### AIM OF THE EXERCISE
All lines from the one that has "Task: Click condition V cell for pid 3" onward to the end of the records below are to be returned exactly; pictures are to be skipped.

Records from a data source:
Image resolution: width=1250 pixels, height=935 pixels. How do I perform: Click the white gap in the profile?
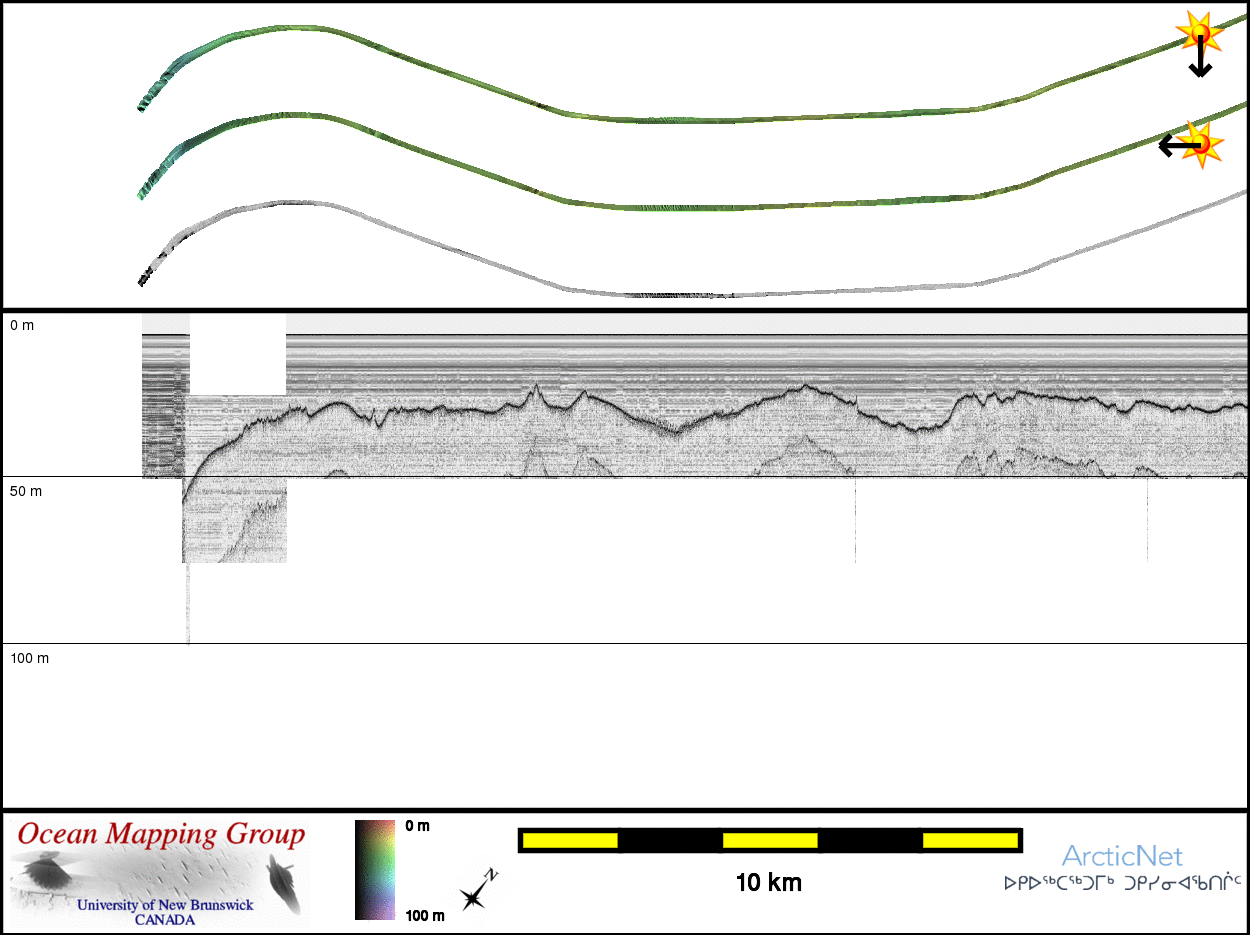tap(238, 354)
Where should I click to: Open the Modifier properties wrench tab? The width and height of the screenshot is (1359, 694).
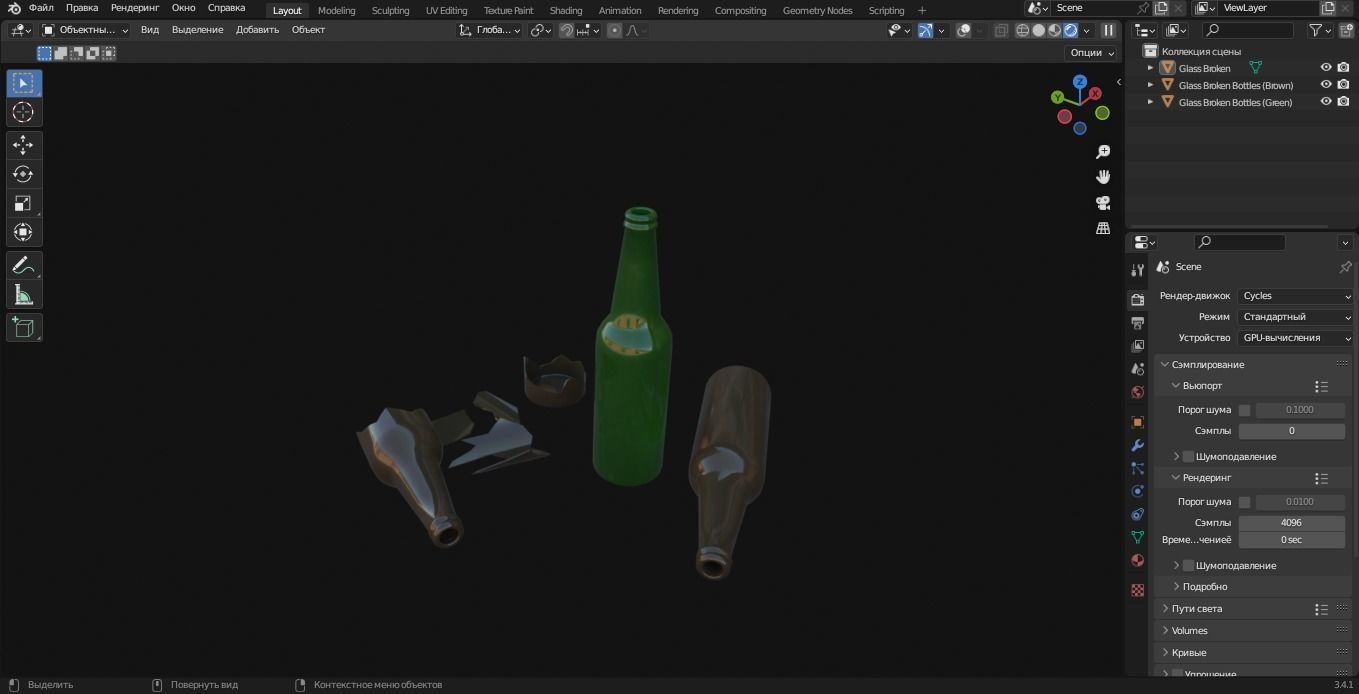pos(1137,444)
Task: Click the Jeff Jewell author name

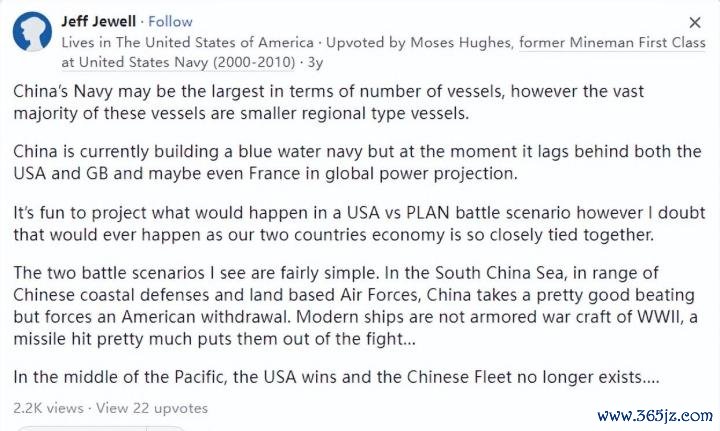Action: 98,22
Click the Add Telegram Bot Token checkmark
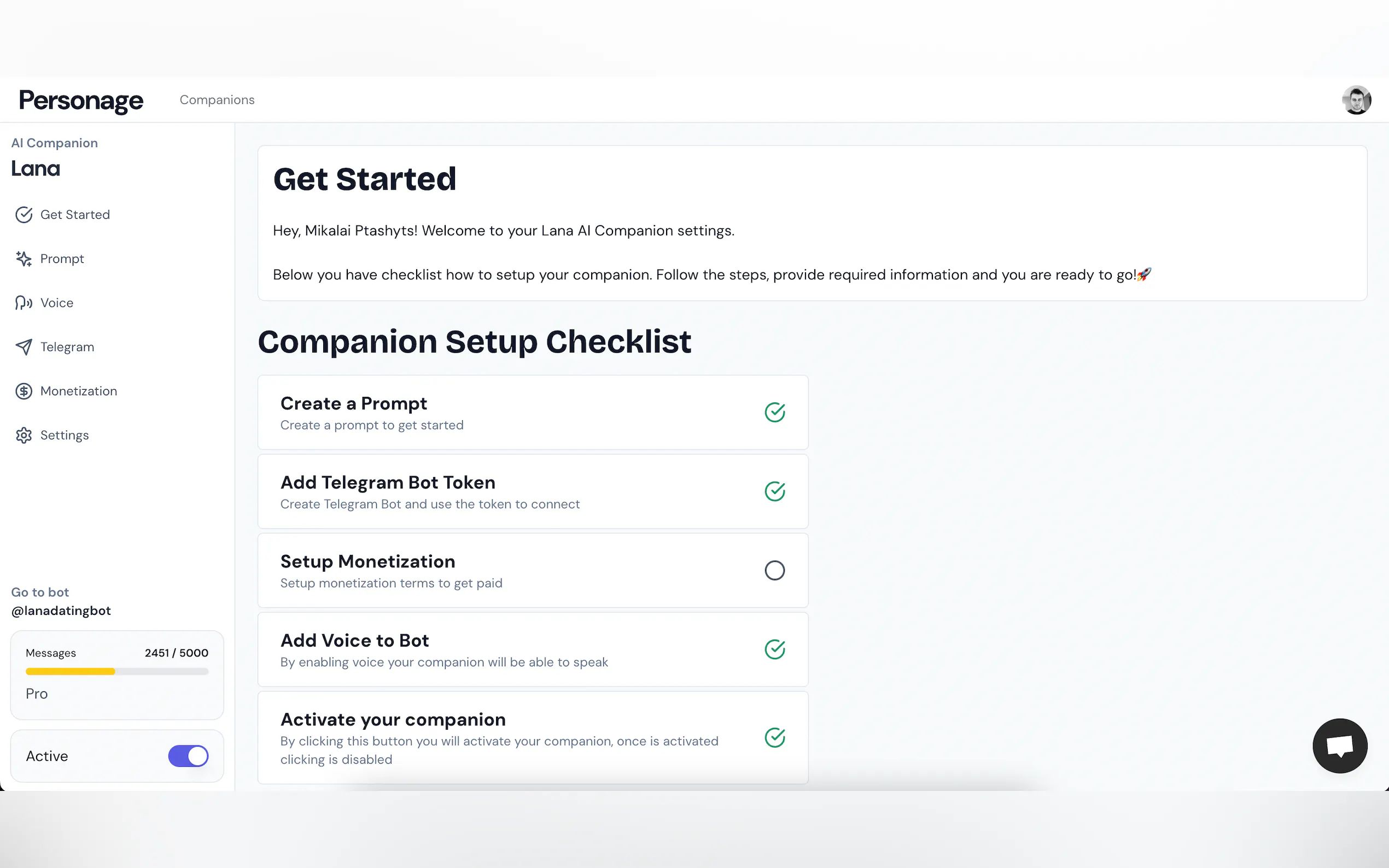 click(774, 491)
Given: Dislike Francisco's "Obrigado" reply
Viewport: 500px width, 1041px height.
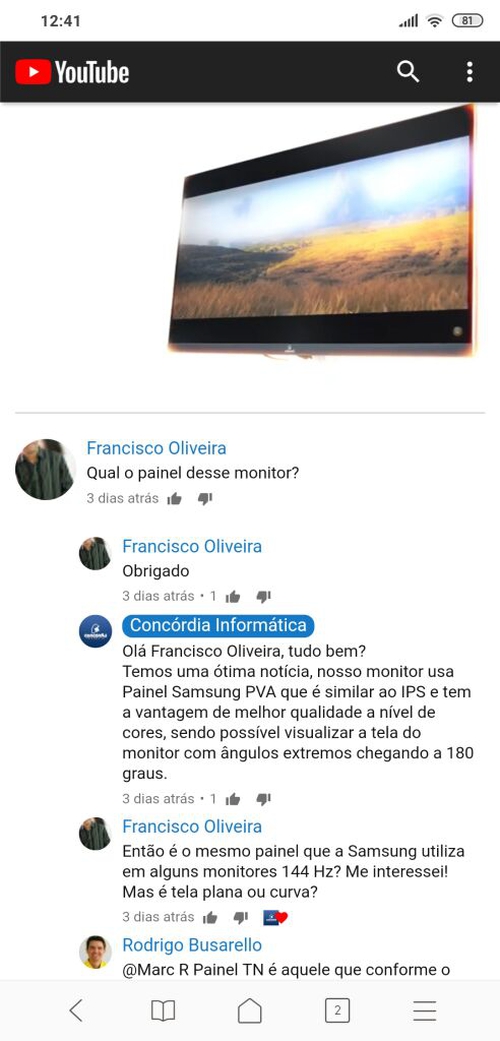Looking at the screenshot, I should point(264,597).
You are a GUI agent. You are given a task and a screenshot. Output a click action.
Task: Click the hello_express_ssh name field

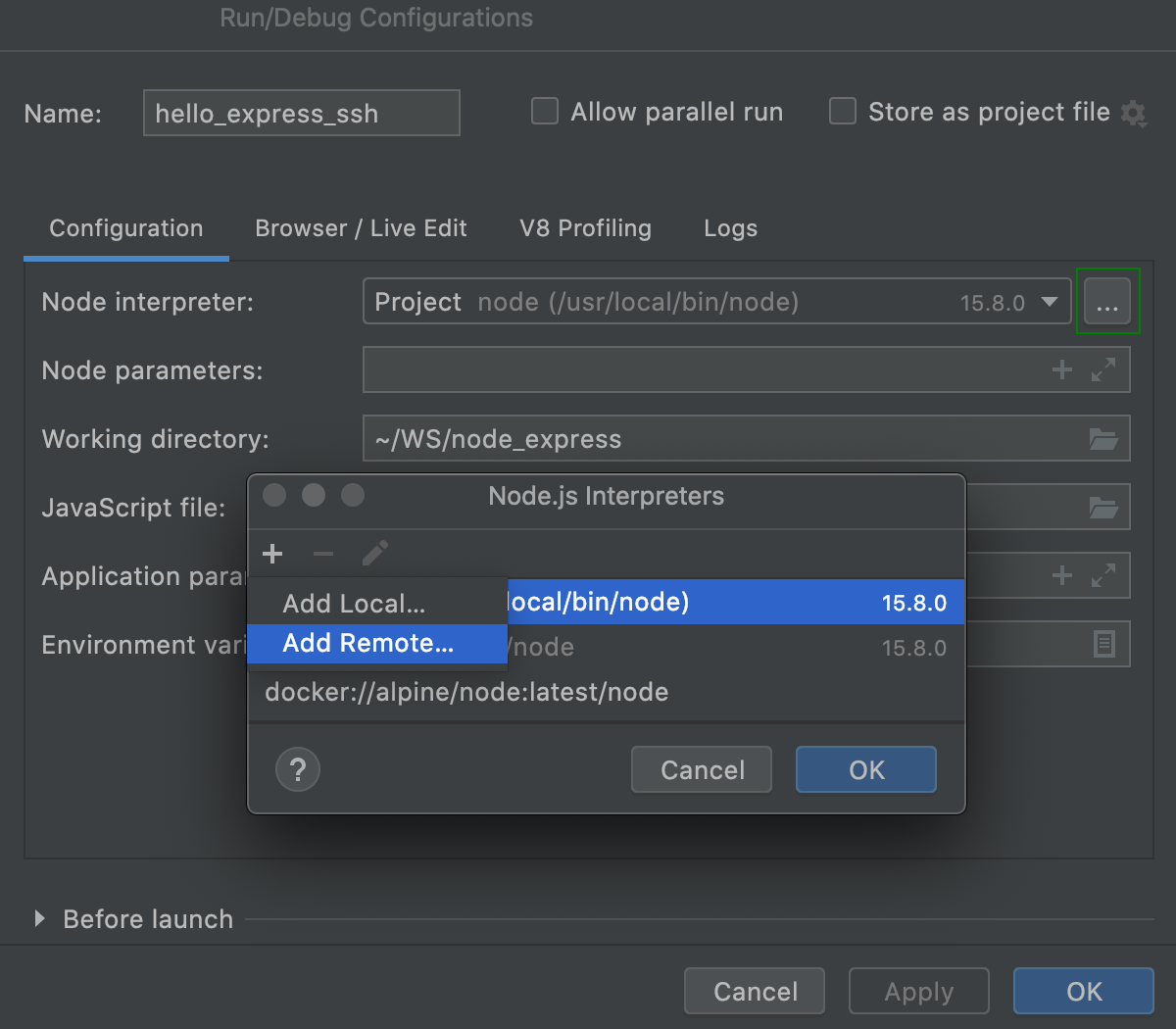click(x=301, y=113)
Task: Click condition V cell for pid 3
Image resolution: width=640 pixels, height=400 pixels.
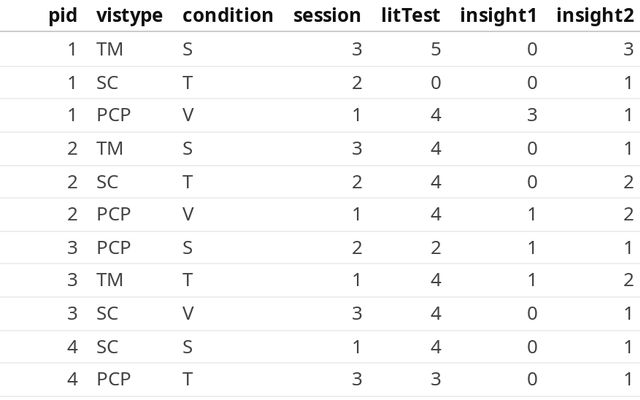Action: coord(188,313)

### RESULT OF THIS EXERCISE
Task: Click condition V cell for pid 3
Image resolution: width=640 pixels, height=400 pixels.
Action: coord(188,313)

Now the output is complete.